[EXTRACT TO READ]:
━━━━━━━━

And the opportunity is there for the taking. At the time of its $200m Series E raise in September 2021, Coalition, the US market leader reported run rate GWP (Gross Written Premium) of $325m growing at an annual growth rate of over 800%! This gave the business a funding round valuation of $3.3bn, one amongst several unicorn/near-unicorn US focused propositions including At-Bay, Corvus and Cowbell. Their tech-first approach to insurance underwriting is proving to be a more successful model of risk management, with Coalition saying its policyholders experience less than one-third the claim frequency compared to other (incumbent) cyber insurance carriers.
Baobab: An advantaged approach to the European opportunity
Enter Berlin-based Baobab. Baobab is built on the thesis that despite the macro-tail winds outlined above (increasingly digital dependence/value, systemic risks, inability of incumbents to price given portfolio rather than data/risk led approach), penetration of cyber insurance has been slow for two primary reasons.
Firstly an inability to measure and price for risk. Simplistic portfolio level pricing with arbitrary risk assessment, and no guided/un-biased risk mitigation advice has led to escalating loss ratios for incumbent insurers addressing the space, and increasingly tighter qualification criteria. The second factor is therefore significant friction in distribution. 90%+ of European SME insurance (in particular in the DACH region) is distributed via broker channels. Simply put, brokers are unwilling to engage with clients on an advisory basis when they have neither the required level of knowledge, nor any degree of certainty of conversion success given the high rejection rates of most incumbent cyber insurers.
Baobab has taken the time to build out a fully scalable platform that provides tri-partite value to its capacity backers, to its broker distribution partners and to their ultimate client SME users. They have won resilient backing from a leading tier 1 capacity provider in Zurich and have already built out a rapidly expanding network of broker partners.

━━━━━━━━

[Records from a collection]
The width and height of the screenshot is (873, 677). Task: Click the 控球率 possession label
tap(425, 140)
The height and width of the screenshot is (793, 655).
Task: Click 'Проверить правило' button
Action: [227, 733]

━━━━━━━━

[REQUIREMENT 1]:
Answer these questions using the passage on cyber insurance:
(a) What run rate GWP did Coalition report at the time of its Series E raise?
(b) In which city is Baobab based?
(c) What share of European SME insurance is distributed via broker channels?
[REQUIREMENT 2]:
Please extend the passage on cyber insurance, picking up right after its final sentence.
These rows were taken from a different source than the passage.

[EXERCISE ANSWER 1]:
(a) $325m
(b) Berlin
(c) 90%+

[EXERCISE ANSWER 2]:
Baobab’s platform enables better client conversion without extensive cyber knowledge by simplifying and training brokers in the routine requirements of their customers. Deeper risk analytics within a screening cyber scan, combined with a full data enrichment process and targeted risk questionnaire, allows for pricing to be fit to individual SME risk profiles as opposed to a blanket portfolio pricing subject to a static screening hurdle, as generally applied by incumbents. This enables outlying risks to be rejected more efficiently, and for lower risk clients to benefit from much lower pricing.
In Baobab we see a team poised to fully address the exciting and nascent opportunity in Europe, one that has been fore-shadowed very clearly in the US. In Vincenz Klemm and Anton Foth, it has an exciting founding team who have deep experience in the insurance and cyber spaces. Vincenz is an impressive and visionary entrepreneur who has previously co-founded Gabi, a valuable insurance proposition in the US.
This is our first investment in the insurtech space. We take this step having developed deep conviction in the opportunity space, and having developed a strong relationship and a similarly strong belief in the founding team. We continue to look for other exciting technologies that create leverage in the core stack for existing insurers, and for propositions that use their data advantage to open up new fields of insurable risks. We look forward to being part of a new frontier.